Since 1990, the fitness equipment industry has more than doubled in size and has been the most successful category of sporting goods. Interest in exercising with fitness equipment is supported by the increase in health club memberships in the U.S., which according to the SGMA, have increased 90% from 20.7 million in 1990 to 39.4 million in 2003. Consumer interest in health clubs has benefited the market for home fitness equipment as well as the commercial fitness equipment business. Consumers who utilize health clubs are exposed to an array of fitness equipment products and brand names, as well as education about the uses and benefits of fitness equipment.

 

The U.S. fitness equipment market consists of two distinct market segments: home and institutional. The institutional, or commercial, fitness market is more visible to consumers, but the home market is much larger and has experienced much of the meaningful growth in the overall market. Based on statistics provided by the SGMA, 2004 sales of home equipment by manufacturers in wholesale dollars totaled approximately $3.2 billion, representing more than 80% of the overall fitness equipment market.

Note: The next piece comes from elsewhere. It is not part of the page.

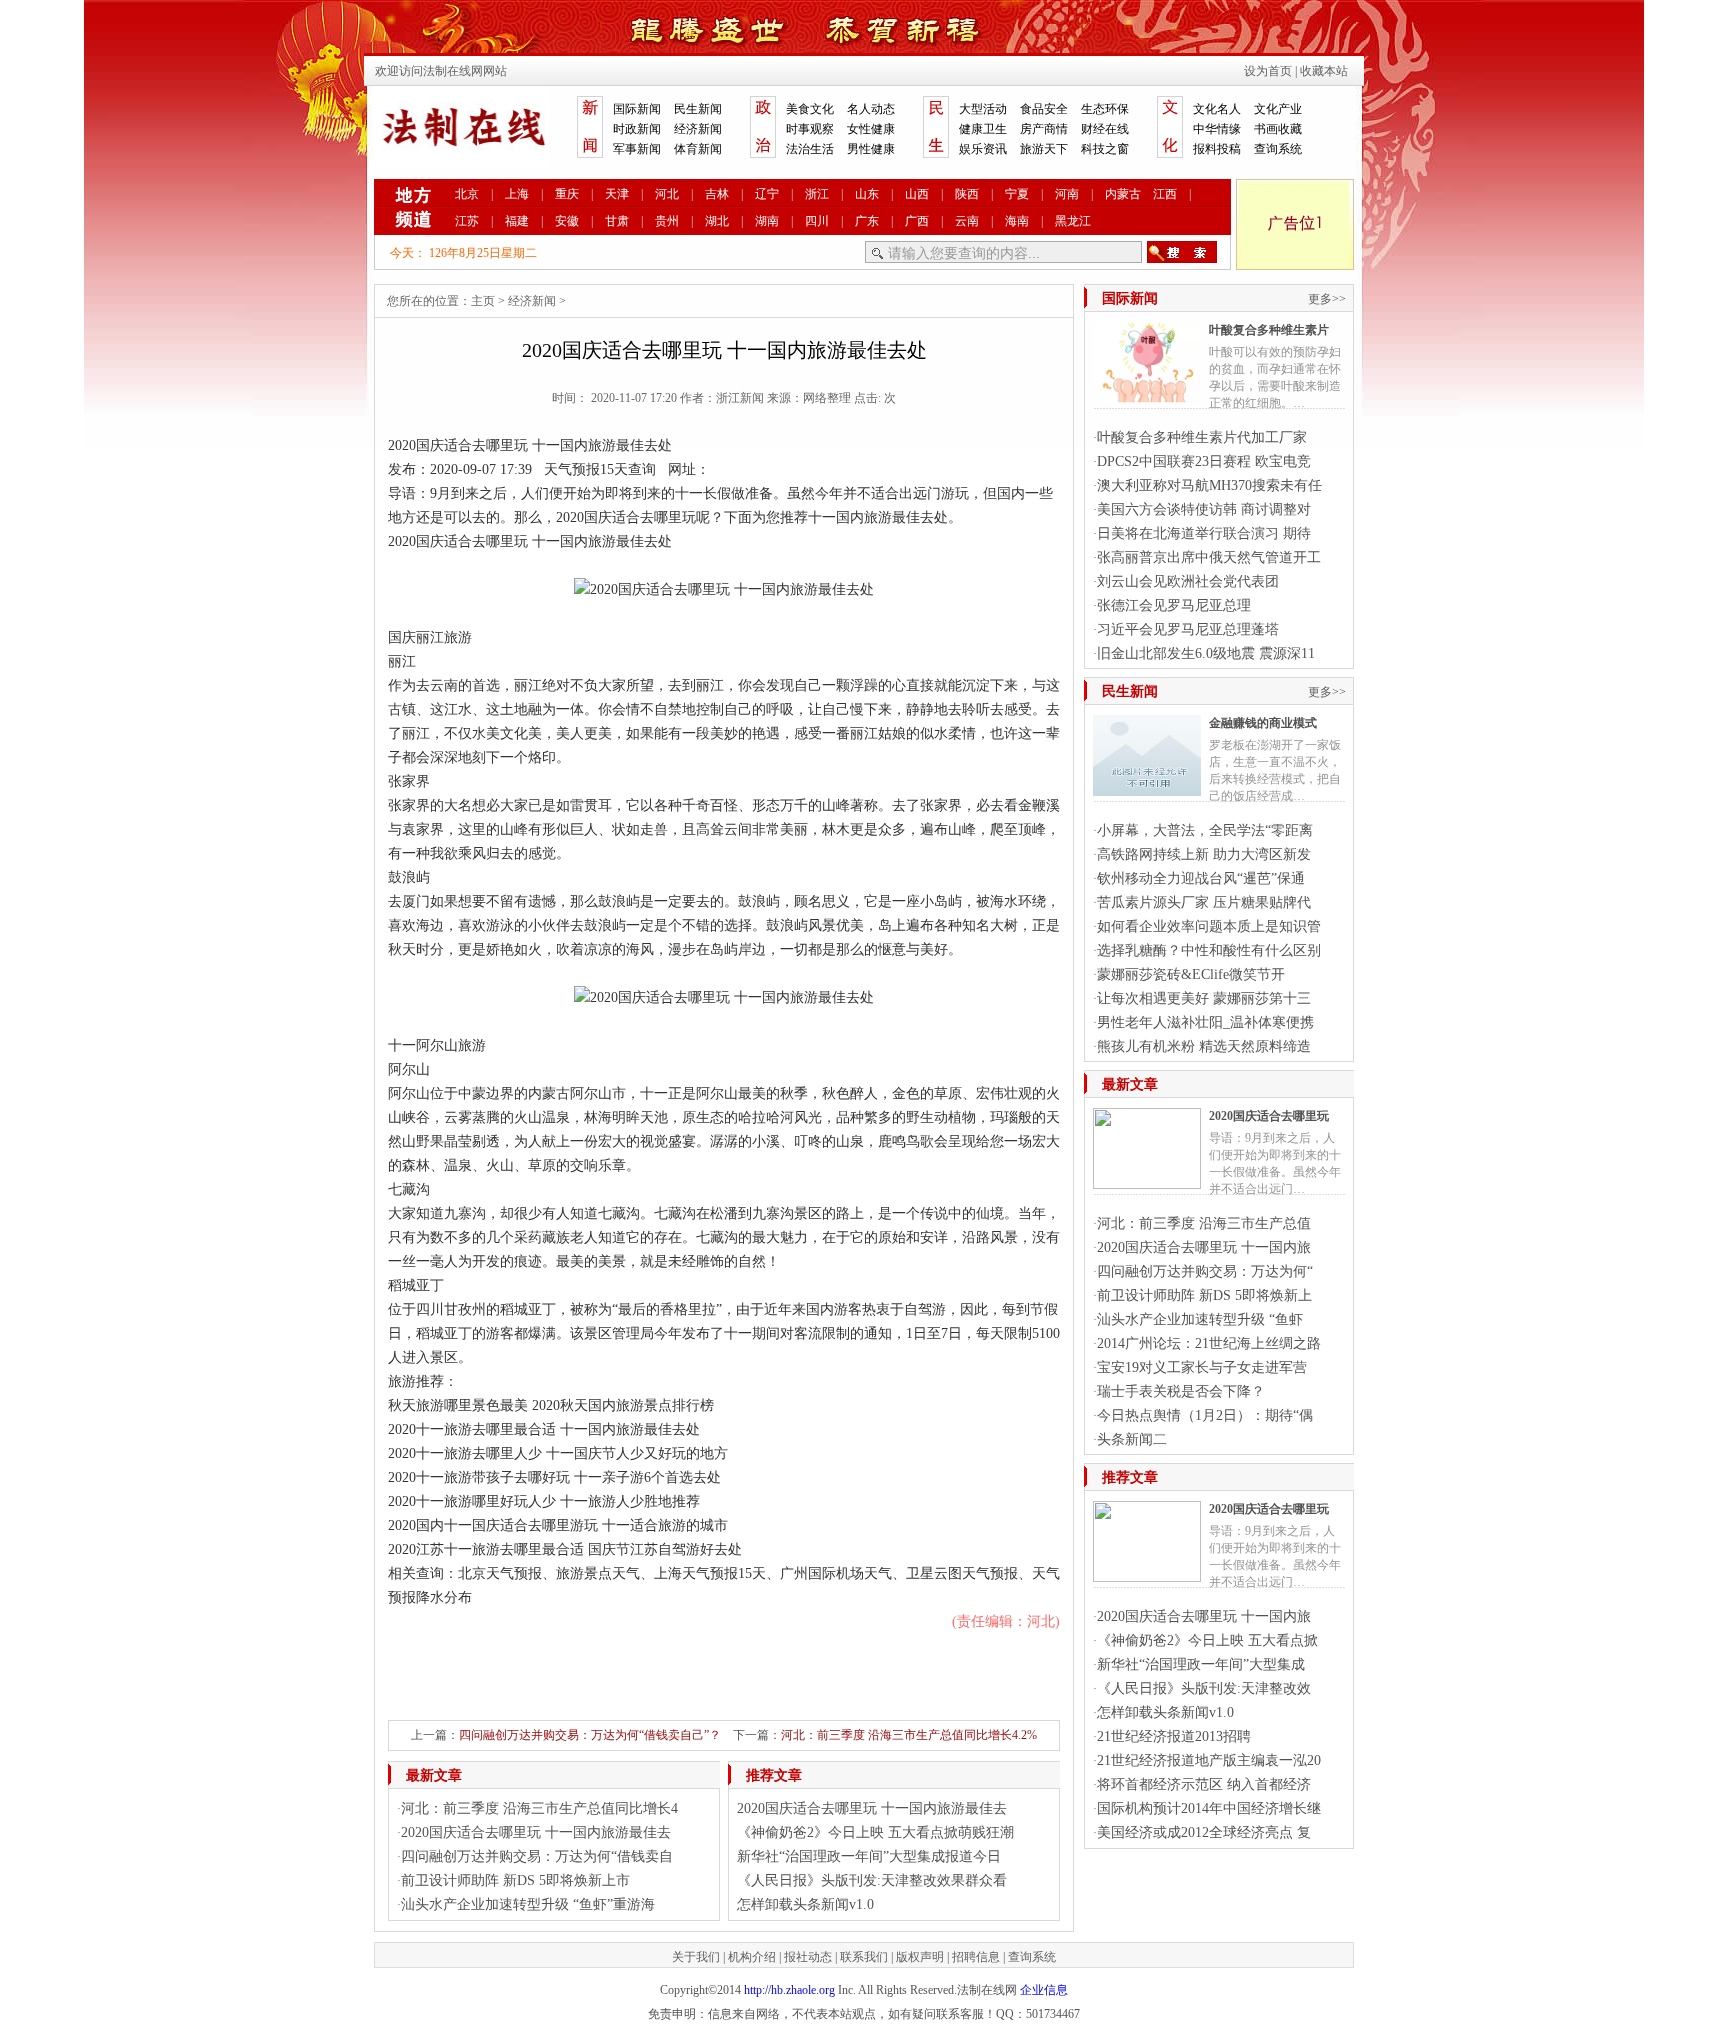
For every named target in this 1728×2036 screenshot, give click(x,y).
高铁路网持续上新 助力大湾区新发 (1204, 854)
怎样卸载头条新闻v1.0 (805, 1904)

In contrast, the SGMA reports that sales of commercial fitness equipment totaled approximately $0.8 billion in 2004, which is flat compared to 2003. We estimate our U.S. fitness equipment target market to be approximately $5.4 billion as our products are sold at both wholesale and retail prices.

 

According to the SGMA, the fitness equipment market increased an estimated 4% in 2004 as compared to less than 1% growth in 2003. SGMA indicates the outlook for 2005 is continued growth of 4% to 5% in fitness equipment sales. The SGMA cites a stronger economy, growing consumer awareness of the value of exercise, the growth of health club memberships, lower or stable prices for equipment of improving quality and continued expansion of the new housing market where consumers have tended to build larger homes as reasons for the growth expectation.

 

The international markets represent a strong opportunity for growth, driven by the continued fitness boom across Europe and the increasing focus on fitness and healthy lifestyles by more affluent consumers in Asia and Latin America. In fact, according to recent data published by the International Health, Racquet and Sportsclub Association (the “IHRSA”), there are approximately 29,000 health clubs in Europe, 7,800 in Latin America and 4,800 in the Asia/Australia market. For comparison, there are approximately 23,500 clubs with approximately 39.4 million members operating in the U.S as of January 2004. According to the IHRSA, health club memberships in the United Kingdom totaled 3.4 million in 2003 compared with 1.5 million in 1996, an increase of 127%. Health club memberships in Germany totaled 5.1 million in 2003 compared with 3.3 million in 1995, an increase of 55%. We believe demand for U.S. products will increase, as foreign consumers increasingly demand the reliability, service and innovative designs provided by U.S. suppliers.

 

Trends in Nutrition Products

 

The market for nutritional supplements is large and yet is highly fragmented with many manufacturers. According to the Nutrition Business Journal (the “NBJ”), United States nutritional supplement sales totaled $19.8 billion in 2003 compared to $18.0 billion in 2002, representing a 10% increase. Within the nutritional supplements industry category, sports nutrition supplements and meal replacement products are the market segments in which we compete. We estimate our U.S. nutritional supplement industry target market to be approximately $5.0 billion as our products are sold at both wholesale and retail prices. Sports nutritionals have gained wide acceptance as an essential component of a committed athletic lifestyle, but increasing numbers of consumers who aren’t necessarily health club devotees are also turning to sports nutritionals, often in lieu of traditional beverages and snacks. Marketers across the board have responded by downplaying their long-standing hard-core sports image and highlighting the broader nutritional, energy-boosting, and wellness benefits of their products.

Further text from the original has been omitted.